→ Instruction: Reproduce each of the records below word for word, leaving out the pictures.
--- START Input for this task ---
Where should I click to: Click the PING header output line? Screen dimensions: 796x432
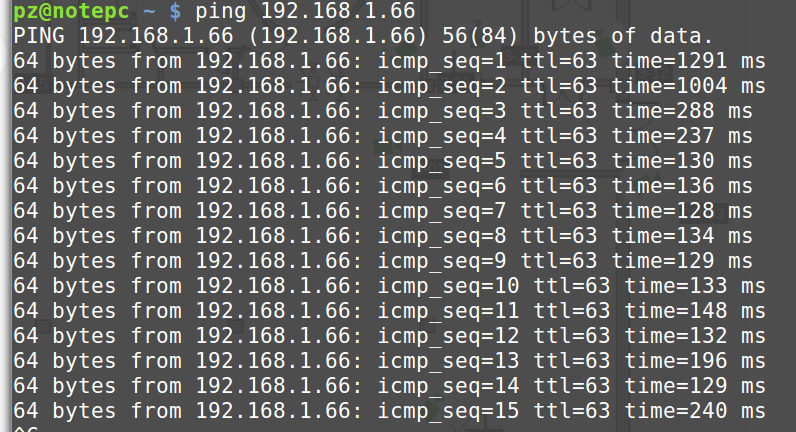(x=363, y=36)
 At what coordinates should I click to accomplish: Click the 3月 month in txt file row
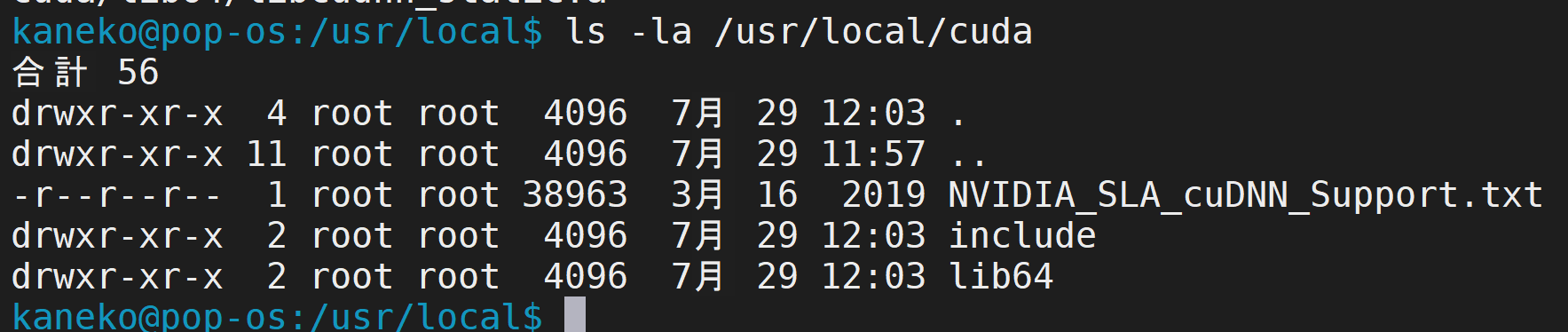click(697, 195)
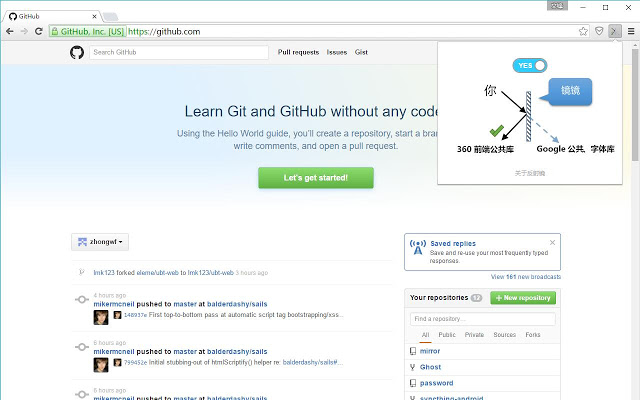Open the mirror extension popup icon

click(x=615, y=31)
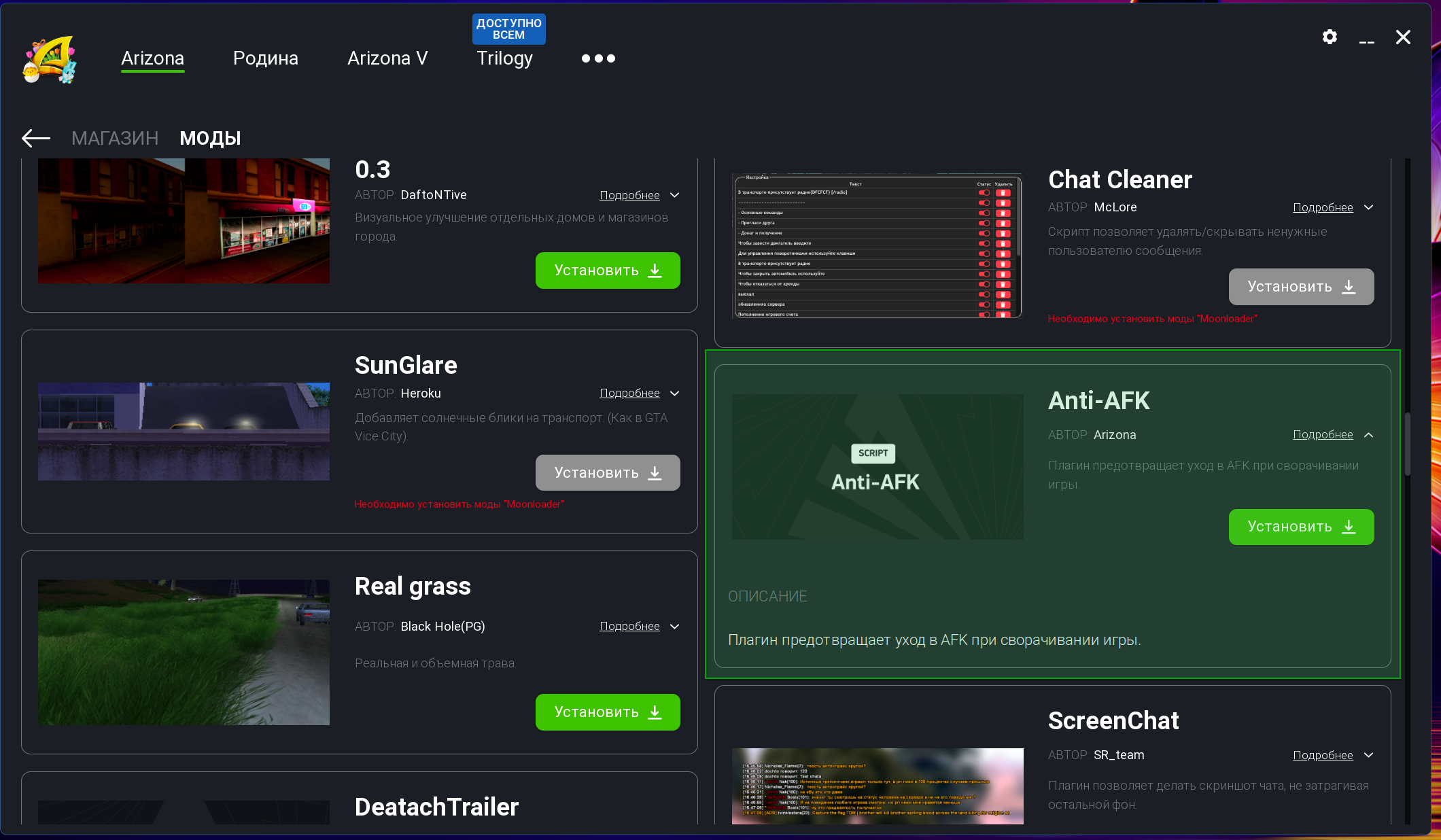Expand the SunGlare details chevron
Screen dimensions: 1441x840
pyautogui.click(x=674, y=393)
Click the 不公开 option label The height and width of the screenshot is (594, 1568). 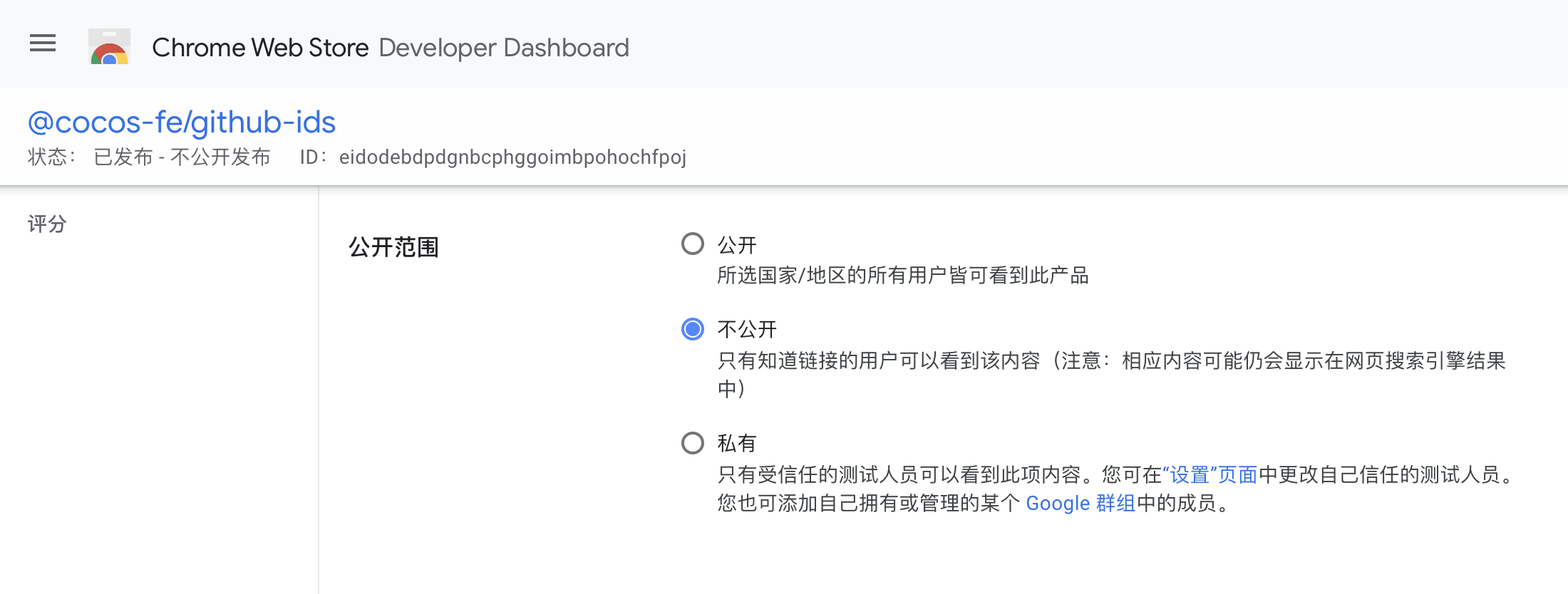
--- END Input for this task ---
→ Answer to this exercise:
Where should I click to: Click the PING header output line? Screen dimensions: 796x432
(x=363, y=36)
 At what coordinates should I click to accomplish: Click the 3月 month in txt file row
click(697, 195)
Open the mirror extension popup icon

click(x=615, y=31)
Expand the SunGlare details chevron
Screen dimensions: 1441x840
pyautogui.click(x=674, y=393)
Click the 不公开 option label The height and width of the screenshot is (594, 1568). 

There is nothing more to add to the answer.